— EXERCISE GOAL —
Verbatim, and with nothing else, reproduce the data below from its first line through the line containing "Bedrukkingen (915, 1810)".

(Source records)
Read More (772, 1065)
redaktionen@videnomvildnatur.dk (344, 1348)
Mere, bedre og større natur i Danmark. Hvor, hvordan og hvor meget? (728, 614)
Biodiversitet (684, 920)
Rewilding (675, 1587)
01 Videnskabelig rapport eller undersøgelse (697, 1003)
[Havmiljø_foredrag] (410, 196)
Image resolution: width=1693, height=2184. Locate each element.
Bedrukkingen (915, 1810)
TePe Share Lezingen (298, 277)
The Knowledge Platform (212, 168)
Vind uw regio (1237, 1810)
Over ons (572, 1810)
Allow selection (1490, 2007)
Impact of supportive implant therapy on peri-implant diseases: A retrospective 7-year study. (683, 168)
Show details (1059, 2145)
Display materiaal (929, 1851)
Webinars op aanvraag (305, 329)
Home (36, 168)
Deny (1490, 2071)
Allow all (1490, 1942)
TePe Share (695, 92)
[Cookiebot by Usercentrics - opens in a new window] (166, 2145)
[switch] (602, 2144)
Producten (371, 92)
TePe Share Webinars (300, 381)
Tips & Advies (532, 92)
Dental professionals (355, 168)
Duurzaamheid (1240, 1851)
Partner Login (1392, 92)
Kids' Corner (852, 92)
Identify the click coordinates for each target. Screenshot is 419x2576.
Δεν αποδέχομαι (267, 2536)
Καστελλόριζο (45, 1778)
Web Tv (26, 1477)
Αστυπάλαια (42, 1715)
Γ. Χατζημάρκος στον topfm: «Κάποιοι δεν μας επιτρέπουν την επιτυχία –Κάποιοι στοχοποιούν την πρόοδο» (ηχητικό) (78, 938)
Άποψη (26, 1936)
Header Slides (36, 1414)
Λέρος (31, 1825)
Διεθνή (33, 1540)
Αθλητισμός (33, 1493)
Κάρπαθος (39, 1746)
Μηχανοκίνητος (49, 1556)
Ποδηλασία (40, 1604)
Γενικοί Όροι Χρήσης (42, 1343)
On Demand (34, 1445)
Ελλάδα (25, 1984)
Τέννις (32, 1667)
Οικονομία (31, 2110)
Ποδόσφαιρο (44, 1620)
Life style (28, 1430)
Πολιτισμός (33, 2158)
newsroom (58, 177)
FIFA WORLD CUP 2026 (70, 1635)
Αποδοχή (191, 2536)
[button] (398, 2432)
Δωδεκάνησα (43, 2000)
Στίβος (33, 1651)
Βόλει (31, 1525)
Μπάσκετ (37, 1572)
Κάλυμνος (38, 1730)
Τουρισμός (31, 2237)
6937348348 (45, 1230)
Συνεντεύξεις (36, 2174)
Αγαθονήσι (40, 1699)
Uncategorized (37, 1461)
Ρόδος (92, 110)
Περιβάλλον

— ANSWER AREA —
Read More (772, 1065)
redaktionen@videnomvildnatur.dk (344, 1348)
Mere, bedre og større natur i Danmark. Hvor, hvordan og hvor meget? (728, 614)
Biodiversitet (684, 920)
Rewilding (675, 1587)
01 Videnskabelig rapport eller undersøgelse (697, 1003)
[Havmiljø_foredrag] (410, 196)
Image resolution: width=1693, height=2184. Locate each element.
Bedrukkingen (915, 1810)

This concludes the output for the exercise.